Yeah, she really was Charlene’s daughter, wasn’t she? Begging for money, expecting a handout. The only difference was she’d honor her debt, not do a runner in the middle of the night to avoid it.
The bitter irony of it all made her heart ache.
Matt paced his office, swinging from outrage to indignation then back again. He paused at the wall, did an about turn then continued pacing.
Damn room was way too small. He scrubbed at his chin, then his cheek, before running a hand into his hair.
What the hell had just happened?
He was insulted. No, more than that—he was deeply offended. Did she really think he was that kind of guy? He snorted, hands on his hips. These past few days all made sense now: AJ’s initial coldness, then suddenly agreeing to his invitation. She wanted a convenient stud. Not him—just what he could give her.
His hands curled into fists as fury overcame him.
And yet...
He must be the worst kind of idiot, letting his need lead him around like a dog on a leash because he still wanted her. Un-fricking-believable.
He stopped and glared out the window, studying the slow ascent of a Qantas jumbo jet as it climbed into the sky. So she thought he was some kind of mindless workaholic man whore, did she? That he’d jump at her offer then happily walk away when she’d gotten what she wanted?

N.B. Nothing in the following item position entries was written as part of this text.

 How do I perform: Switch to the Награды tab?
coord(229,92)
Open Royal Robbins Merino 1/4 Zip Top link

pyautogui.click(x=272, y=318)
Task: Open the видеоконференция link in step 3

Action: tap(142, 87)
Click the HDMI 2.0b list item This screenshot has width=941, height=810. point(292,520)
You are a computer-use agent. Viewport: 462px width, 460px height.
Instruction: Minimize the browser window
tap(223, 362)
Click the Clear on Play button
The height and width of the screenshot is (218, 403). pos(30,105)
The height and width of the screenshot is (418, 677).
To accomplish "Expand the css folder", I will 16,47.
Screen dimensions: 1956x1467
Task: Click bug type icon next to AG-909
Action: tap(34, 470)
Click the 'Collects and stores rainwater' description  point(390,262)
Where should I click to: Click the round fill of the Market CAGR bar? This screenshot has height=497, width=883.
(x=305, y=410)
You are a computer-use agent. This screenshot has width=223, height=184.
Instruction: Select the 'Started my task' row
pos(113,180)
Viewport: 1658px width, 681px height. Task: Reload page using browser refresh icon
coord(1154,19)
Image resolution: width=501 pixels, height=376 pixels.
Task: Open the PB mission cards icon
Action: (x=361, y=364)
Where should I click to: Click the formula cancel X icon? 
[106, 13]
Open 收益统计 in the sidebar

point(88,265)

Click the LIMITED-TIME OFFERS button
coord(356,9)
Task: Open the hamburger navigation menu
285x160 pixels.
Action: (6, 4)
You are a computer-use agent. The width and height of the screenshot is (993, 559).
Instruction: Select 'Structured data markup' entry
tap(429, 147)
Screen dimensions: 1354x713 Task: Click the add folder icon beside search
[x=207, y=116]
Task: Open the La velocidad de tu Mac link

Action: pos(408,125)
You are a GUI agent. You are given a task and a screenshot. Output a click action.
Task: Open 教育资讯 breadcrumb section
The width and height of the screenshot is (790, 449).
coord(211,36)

With a curse, he collapsed into his chair, the leather protesting under the sudden weight. AJ Reynolds was trouble. Not worth the stress. Hell, he could pick up the phone and choose from a handful of willing women for an uncomplicated lay. Since his divorce it was all he’d been prepared to give. GEM occupied his every waking moment; he’d deliberately made it that way so there’d be no room to dwell on the bitter disappointment of Katrina’s rejection.
Yet something stirred inside, reminding him of his deeply buried dreams.
Dragging a hand over his chin, he tapped one finger on his bottom lip.
“Why me?” he muttered, his gaze skimming the blue skyline until it latched on to another plane in the distance. Surely there were dozens of eager guys queuing up for the pleasure. Yet when he tried to picture AJ with another man, doing all those things they’d done, touching her, making love to her, something nasty and painful twisted in his gut.
No.
A firm knock startled him from his reverie and he turned to see a familiar figure in the doorway. “Matt? Got a minute?”
“Sure.” He straightened his shoulders and nodded.
“Really?” His head of security, James Decker, tipped his chin down and peered over the rims of his dark aviator sunglasses. “Because it looks like you’re thinking hard about something important.”
Matt sighed. “I’ve had an offer. And I’m not sure I should take it.”
Decker stepped inside the office, closing the door behind him. As always, he was dressed in black—muscle T-shirt, army pants, boots and gun belt. Matt often teased Deck about his militant vigilante look, and the head of security would always come back with, “At least I save your ass.” The black was for show, for his team to project power and confidence to the public. It often meant the difference between success and failure when faced with life-threatening situations.
“What’s the offer?” Decker asked, crossing his arms over his broad chest.
“A woman, no relationship strings attached.”
Decker’s whistle came out low. “Lucky bastard. A hot woman?”
“Oh, yeah.”
“And your problem is?”
“She’s...an old flame.”
Decker’s hands went to his hips. “Crazy chick, then?”
“God, no. She’s—” Matt paused, his mouth curving in remembrance. “AJ’s perfectly sane.”
“AJ?” Decker’s brow dipped. “Not the AJ?”
Crap. He’d wondered when that night would come back to bite him in the ass. A close call in Mexico, the hotel bar, expensive whiskey... He and Deck had gotten comfortably drunk and ended up comparing a handful of regrets.
“I take it from your silence it’s the same girl,” Decker said, his look knowing. “And you want strings.”
Matt grabbed the nearest paper and glared at it, feeling his neck flush. “Forget I said anything, okay?”
“Dude, this is me you’re talking to here.” Decker grabbed a chair, straddled it and crossed his arms over the back. “I’ve saved your life a dozen times. We’ve been in the middle of Vietnam, ass-deep in mud. We’ve run from Zimbabwean vigilantes, dodged bullets in East Timor.” He grinned. “And I wasn’t that drunk. I remember everything you said.”
Matt sighed. Decker was six feet of contained Yankee firepower, all cocky American attitude and muscle with a huge gun fetish. He also happened to be his best mate, not to mention one of the most brilliant strategists he’d ever met.
“She wants more than just sex,” Matt said.
“Marriage?”
“No. A baby.” Despite the seriousness of the conversation, Decker’s curse made Matt grin. “I knew that’d get you.”
“She straight up said she wants you to father her kid?”
“Yep.”
“What’s the catch?”
“Nothing. I get her pregnant, then I can walk away.”
Decker snorted. “Like that’s gonna happen.” He looked Matt over. “So tell her no. Unless...” His eyes turned shrewd. “You want a kid. With her.”
That was the question, wasn’t it? Did he want a baby with AJ?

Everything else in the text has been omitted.